The movie is happy to let you know that, too. If the jumping-off point were not immediately obvious, Roger Rabbit himself is among the first of the film’s many cameos by animated characters, appearing in the opening voiceover delivered by Dale (Andy Samberg) detailing the first time he met Chip (John Mulaney) as a youngster and their subsequent rise to superstardom in the 1990s. Roger Rabbit might, in retrospect, shoulder much of the blame for today’s bankrupt intellectual property crossover extravaganzas, but there and then it was novel, nevermind that the film was specific in its goals and vivacious in its filmmaking. Animated superstars of the 20th century did not populate Roger Rabbit as a game of spot the reference, but were built into its strangely adult noir plot. Zemeckis’ film is sexed-up, funny, and weird. Rescue Rangers is a film made for Disney+ that totally pales in comparison to the thing it invites comparison to, the way making stinky cheese analogous to drugs can’t hold a candle to the sexual innuendo of playing patty cake.

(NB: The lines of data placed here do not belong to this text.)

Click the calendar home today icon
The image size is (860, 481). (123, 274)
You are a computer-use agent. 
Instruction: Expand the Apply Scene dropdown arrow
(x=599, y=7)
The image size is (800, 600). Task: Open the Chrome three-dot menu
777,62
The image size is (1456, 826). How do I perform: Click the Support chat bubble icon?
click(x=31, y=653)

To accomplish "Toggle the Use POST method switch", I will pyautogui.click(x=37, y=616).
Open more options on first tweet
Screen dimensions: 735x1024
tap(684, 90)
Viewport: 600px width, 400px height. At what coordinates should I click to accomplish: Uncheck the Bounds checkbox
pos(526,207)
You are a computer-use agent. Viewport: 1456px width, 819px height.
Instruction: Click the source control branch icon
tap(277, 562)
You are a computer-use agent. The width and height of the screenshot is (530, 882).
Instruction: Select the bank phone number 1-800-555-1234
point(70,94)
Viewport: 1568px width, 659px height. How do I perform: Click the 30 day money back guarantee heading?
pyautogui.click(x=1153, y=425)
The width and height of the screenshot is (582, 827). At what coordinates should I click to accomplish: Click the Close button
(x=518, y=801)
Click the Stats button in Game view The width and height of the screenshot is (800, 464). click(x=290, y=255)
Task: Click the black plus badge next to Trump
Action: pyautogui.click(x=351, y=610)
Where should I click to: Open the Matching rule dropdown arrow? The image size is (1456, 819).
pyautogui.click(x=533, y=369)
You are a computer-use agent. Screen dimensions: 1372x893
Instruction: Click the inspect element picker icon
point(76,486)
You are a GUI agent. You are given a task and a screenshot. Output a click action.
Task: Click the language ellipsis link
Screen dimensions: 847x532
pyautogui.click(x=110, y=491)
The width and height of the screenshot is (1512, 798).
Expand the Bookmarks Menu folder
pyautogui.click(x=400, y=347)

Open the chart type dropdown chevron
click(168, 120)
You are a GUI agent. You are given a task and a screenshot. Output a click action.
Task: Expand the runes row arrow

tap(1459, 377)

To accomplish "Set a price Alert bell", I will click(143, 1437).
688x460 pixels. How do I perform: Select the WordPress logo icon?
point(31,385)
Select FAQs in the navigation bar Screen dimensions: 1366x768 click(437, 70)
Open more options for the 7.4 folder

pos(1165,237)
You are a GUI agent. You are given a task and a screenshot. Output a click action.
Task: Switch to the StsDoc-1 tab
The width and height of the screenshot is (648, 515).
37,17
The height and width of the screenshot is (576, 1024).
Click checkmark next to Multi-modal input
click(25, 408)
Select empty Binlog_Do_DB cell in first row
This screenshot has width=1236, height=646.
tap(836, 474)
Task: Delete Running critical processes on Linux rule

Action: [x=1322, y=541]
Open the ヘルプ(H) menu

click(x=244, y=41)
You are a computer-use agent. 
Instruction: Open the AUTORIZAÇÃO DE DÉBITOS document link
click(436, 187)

The plot of Rescue Rangers involves Chip and Dale reuniting long after retirement to free their kidnapped, gorgonzola-addicted friend Monterey Jack from the clutches of Sweet Pete, a crook who runs a bootlegging operation surgically altering toons to ship them overseas to appear in copyright-dodging rip-offs of their own properties. Red-nosed Dale, who spends his time appearing with other has-beens at cartoon conventions, has gone under the knife, receiving a surgery that has made him completely CGI, while Chip, now an insurance salesman, remains 2D. He also doesn’t look like he used to, though it’s not because of age or anything explained in the movie, but simply that the 2D animation in Rescue Rangers is crummy digital animation, made worse by repeated glimpses at the much better looking original cartoon the film is based on. It’s as if the filmmakers have themselves pulled a Sweet Pete and created a bootleg of Chip and every other 2D character within. Along the way, they team up with police both human and toon to save their friend, crossing paths with a ton of recognizable cartoon characters who are present simply to be recognized. Each cameo is made either in the spirit of “hey, remember this?” or “what if X character and Y character did Z action?” There’s little of the animating spirit of Who Framed Roger Rabbit? in this dull meta-reboot, but instead more of the same IP nostalgia that enervated Space Jam 2.

This new Chip ‘n Dale is perhaps most disappointing as a Lonely Island project, though. Akiva Schaffer is no great shakes as a director, but his work with Andy Samberg and Jorma Taccone has produced some of the funniest comedies in recent years. Your mileage may vary on the dick humor and loud-mouthed silliness of their oeuvre, but to many, this writer included, they’ve more than earned their cult adoration. The hope was that Schaffer and Samberg might bring some of that loopy, anarchic energy that made Popstar so much fun to this take on a Disney cartoon, despite kids movie restrictions being put on their usual sense of humor. But the Mouse always wins it seems, and the results are anonymous and anodyne, any hint of Lonely Island’s idiosyncrasies completely flattened out until the only evidence they were even here is Samberg’s voice coming through the lips of a CGI chipmunk.

You can currently stream Akiva Schaeffer’s Chip ‘n Dale: Rescue Rangers on Disney+.